TASK TO CARRY OUT
Quote the entries from the line with "This screenshot has height=651, width=1024." to the line with "will (126, 58).", both included, copying each line word for word.

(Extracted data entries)
• • •

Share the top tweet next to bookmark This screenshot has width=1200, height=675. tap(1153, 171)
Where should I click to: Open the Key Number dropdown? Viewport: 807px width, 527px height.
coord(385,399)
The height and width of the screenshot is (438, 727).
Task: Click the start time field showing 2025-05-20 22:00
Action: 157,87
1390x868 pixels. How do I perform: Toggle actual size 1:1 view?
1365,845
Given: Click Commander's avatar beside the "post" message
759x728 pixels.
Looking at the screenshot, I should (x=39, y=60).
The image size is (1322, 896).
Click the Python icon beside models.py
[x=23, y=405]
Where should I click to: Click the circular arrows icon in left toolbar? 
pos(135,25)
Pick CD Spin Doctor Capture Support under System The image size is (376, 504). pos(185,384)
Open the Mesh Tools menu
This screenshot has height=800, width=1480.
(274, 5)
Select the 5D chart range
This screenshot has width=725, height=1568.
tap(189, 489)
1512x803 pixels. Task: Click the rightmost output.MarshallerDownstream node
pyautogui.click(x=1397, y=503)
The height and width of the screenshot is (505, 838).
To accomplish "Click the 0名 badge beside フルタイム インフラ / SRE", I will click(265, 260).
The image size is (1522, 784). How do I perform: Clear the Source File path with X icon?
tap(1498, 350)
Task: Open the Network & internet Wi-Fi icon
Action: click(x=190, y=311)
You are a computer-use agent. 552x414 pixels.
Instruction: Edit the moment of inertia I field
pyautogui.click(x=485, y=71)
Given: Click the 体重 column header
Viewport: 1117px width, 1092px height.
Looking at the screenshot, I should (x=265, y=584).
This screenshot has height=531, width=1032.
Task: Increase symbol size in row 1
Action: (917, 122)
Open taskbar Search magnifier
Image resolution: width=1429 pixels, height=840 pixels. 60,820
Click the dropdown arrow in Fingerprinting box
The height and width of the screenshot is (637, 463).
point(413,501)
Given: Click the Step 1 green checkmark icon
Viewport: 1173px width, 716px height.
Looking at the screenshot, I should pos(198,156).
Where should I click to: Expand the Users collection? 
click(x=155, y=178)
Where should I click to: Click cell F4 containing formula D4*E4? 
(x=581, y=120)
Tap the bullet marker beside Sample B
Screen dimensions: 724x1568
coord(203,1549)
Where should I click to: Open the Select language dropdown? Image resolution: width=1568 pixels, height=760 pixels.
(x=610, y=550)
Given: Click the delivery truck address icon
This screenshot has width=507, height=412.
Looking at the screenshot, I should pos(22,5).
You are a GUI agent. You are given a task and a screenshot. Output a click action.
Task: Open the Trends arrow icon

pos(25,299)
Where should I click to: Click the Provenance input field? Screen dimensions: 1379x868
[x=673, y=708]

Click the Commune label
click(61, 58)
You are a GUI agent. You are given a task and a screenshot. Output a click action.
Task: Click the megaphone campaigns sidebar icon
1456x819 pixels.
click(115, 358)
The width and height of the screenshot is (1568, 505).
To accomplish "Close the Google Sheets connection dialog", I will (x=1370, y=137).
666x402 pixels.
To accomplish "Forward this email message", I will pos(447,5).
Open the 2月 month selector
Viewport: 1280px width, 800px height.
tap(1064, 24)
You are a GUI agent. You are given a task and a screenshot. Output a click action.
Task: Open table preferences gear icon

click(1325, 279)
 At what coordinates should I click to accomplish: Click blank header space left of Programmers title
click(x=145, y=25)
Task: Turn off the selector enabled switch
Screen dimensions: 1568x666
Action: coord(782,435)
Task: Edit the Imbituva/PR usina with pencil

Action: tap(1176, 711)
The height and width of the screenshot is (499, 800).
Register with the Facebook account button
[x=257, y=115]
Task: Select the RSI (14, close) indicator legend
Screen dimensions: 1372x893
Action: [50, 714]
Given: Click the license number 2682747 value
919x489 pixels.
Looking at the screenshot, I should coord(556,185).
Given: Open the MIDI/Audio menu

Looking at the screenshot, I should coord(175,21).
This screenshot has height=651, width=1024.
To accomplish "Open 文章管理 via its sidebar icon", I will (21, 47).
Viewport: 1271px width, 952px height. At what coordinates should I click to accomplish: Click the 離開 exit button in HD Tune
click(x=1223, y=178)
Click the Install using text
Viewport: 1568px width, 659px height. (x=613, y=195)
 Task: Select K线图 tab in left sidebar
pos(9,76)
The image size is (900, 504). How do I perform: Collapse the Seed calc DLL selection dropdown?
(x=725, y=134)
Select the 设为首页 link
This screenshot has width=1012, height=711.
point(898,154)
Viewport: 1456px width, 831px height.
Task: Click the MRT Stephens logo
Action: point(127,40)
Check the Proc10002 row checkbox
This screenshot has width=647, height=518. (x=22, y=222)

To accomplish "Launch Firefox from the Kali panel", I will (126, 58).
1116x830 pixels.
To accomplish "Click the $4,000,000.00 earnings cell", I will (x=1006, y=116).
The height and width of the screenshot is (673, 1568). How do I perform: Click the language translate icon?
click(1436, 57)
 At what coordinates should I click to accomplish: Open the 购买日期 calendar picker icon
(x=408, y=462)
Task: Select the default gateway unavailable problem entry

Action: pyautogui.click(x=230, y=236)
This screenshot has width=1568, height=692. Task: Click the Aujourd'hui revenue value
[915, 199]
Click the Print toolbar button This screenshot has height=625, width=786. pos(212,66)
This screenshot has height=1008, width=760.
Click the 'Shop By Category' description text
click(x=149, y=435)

• • •

TASK RESULT
This screenshot has height=651, width=1024.
To accomplish "Open 文章管理 via its sidebar icon", I will (21, 47).
Viewport: 1271px width, 952px height. At what coordinates should I click to accomplish: Click the 離開 exit button in HD Tune
click(x=1223, y=178)
Click the Install using text
Viewport: 1568px width, 659px height. (x=613, y=195)
 Task: Select K线图 tab in left sidebar
pos(9,76)
The image size is (900, 504). How do I perform: Collapse the Seed calc DLL selection dropdown?
(x=725, y=134)
Select the 设为首页 link
This screenshot has width=1012, height=711.
point(898,154)
Viewport: 1456px width, 831px height.
Task: Click the MRT Stephens logo
Action: point(127,40)
Check the Proc10002 row checkbox
This screenshot has width=647, height=518. (x=22, y=222)

To accomplish "Launch Firefox from the Kali panel", I will (126, 58).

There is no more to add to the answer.